Electronic Thesis and Dissertation Repository

Thesis Format



Master of Science


Applied Mathematics


Denniston Colin


Single chain translocation has been eagerly studied for more than two decades due to its importance in biological processes and also, providing a better understanding of polymer dynamics. Polymer translocation can be divided into three stages of reaching the pore, entering the pore and passing through it. We study the delivery of the chain from the bulk to the entrance, which is called the capture process, for a single chain driven by hydrodynamic flow. Our molecular dynamics-lattice Boltzmann simulations show that the converging flow around the nanopore not only facilitates the process of finding the pore but also deforms the chain in a way that the insertion happens mostly by one of the ends. We explain why single-file capture happens most often despite the formation of folded shapes or hairpins.

Summary for Lay Audience

One of the fundamental processes involved in the survival and functioning of cells is the ability of the cell to exchange matter with its environment. This exchange consists of the motion of different molecules into or out of the cell through very narrow pores, namely nanopores.
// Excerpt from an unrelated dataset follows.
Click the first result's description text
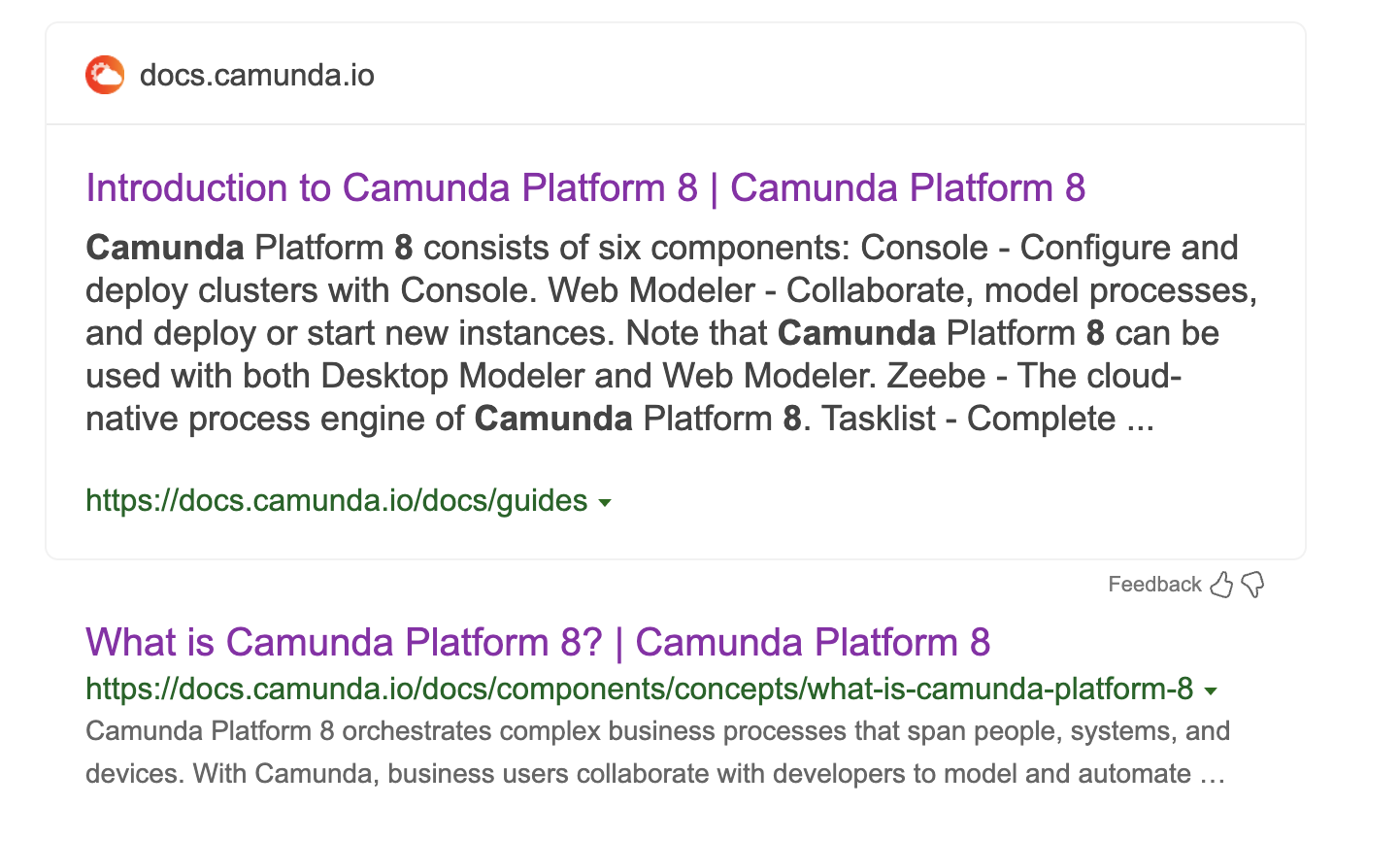The height and width of the screenshot is (841, 1400). pyautogui.click(x=583, y=332)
An important group of molecules taking part in this process are polymers, long chain-like molecules which look like spaghetti noodles. In the present work, we investigate the effect of fluid flow on polymer capture, the process of finding the entrance of a nanopore, using computer programs. We observed that the non-uniform fluid flow approaching the nanopore stretches the polymer chain which can result in the unravelling of folded shapes (hairpins) and promoting single-file capture.